▶ Task
Give back exactly the line containing "You are a computer-use agent." and all that follow it in the data below, with the pictures left out.

-=-=-

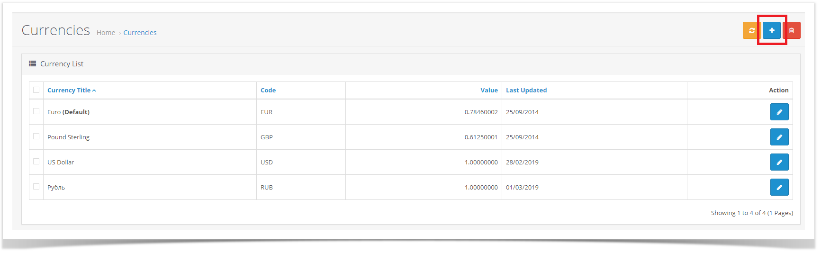Tick the US Dollar row checkbox
The height and width of the screenshot is (253, 821).
pos(36,162)
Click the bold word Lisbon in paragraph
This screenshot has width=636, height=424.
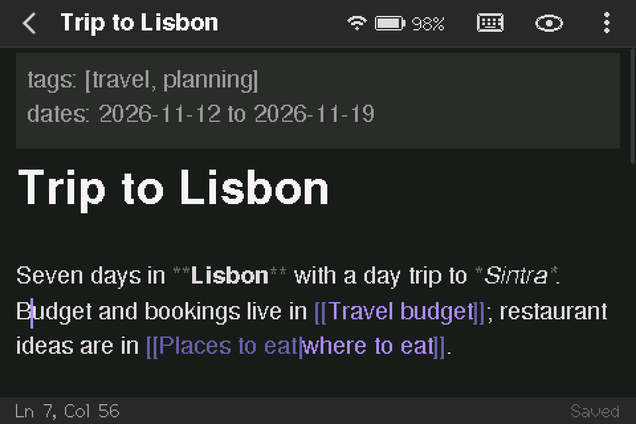(x=230, y=276)

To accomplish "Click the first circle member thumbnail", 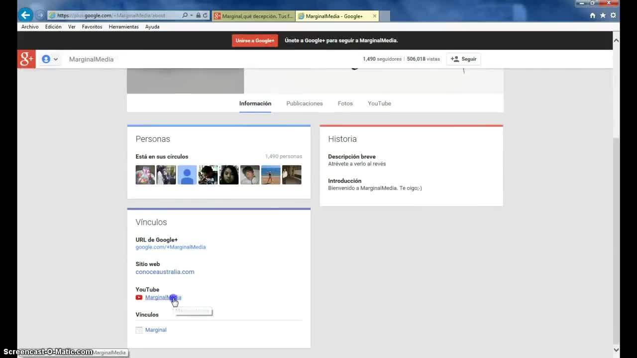I will [x=145, y=175].
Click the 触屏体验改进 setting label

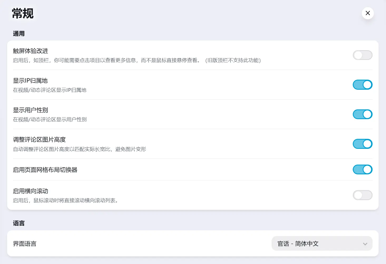coord(31,51)
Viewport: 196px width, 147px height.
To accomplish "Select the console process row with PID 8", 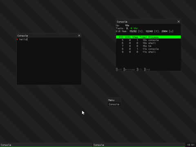I will point(148,49).
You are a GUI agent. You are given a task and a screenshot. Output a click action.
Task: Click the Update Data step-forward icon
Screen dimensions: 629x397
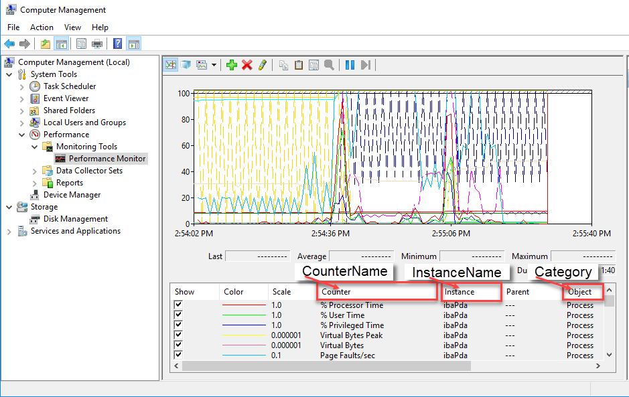(x=366, y=65)
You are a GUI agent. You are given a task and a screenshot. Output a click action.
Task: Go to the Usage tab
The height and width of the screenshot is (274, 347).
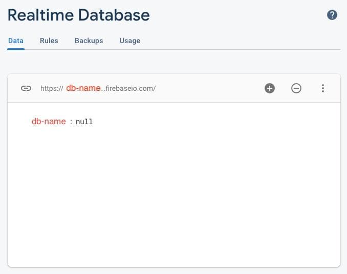pyautogui.click(x=129, y=41)
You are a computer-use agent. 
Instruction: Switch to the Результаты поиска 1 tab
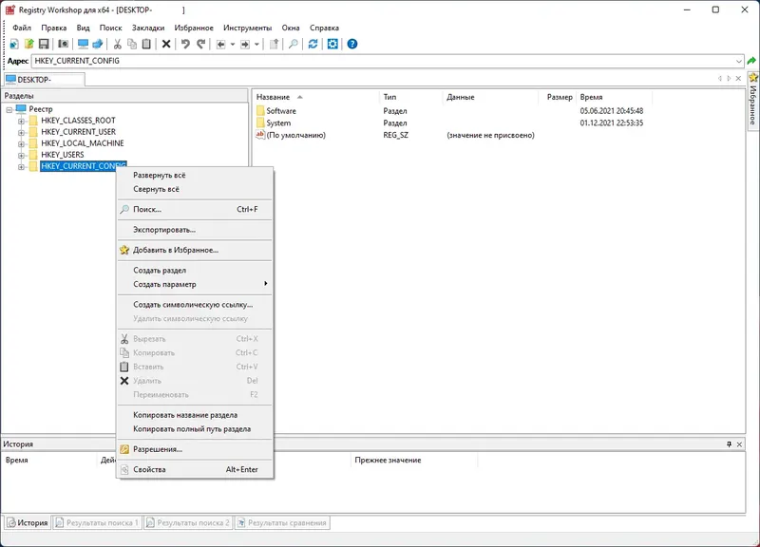coord(98,521)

-=-=-

▶ Result of the task
You are a computer-use agent. 
Instruction: Switch to the Результаты поиска 1 tab
coord(98,521)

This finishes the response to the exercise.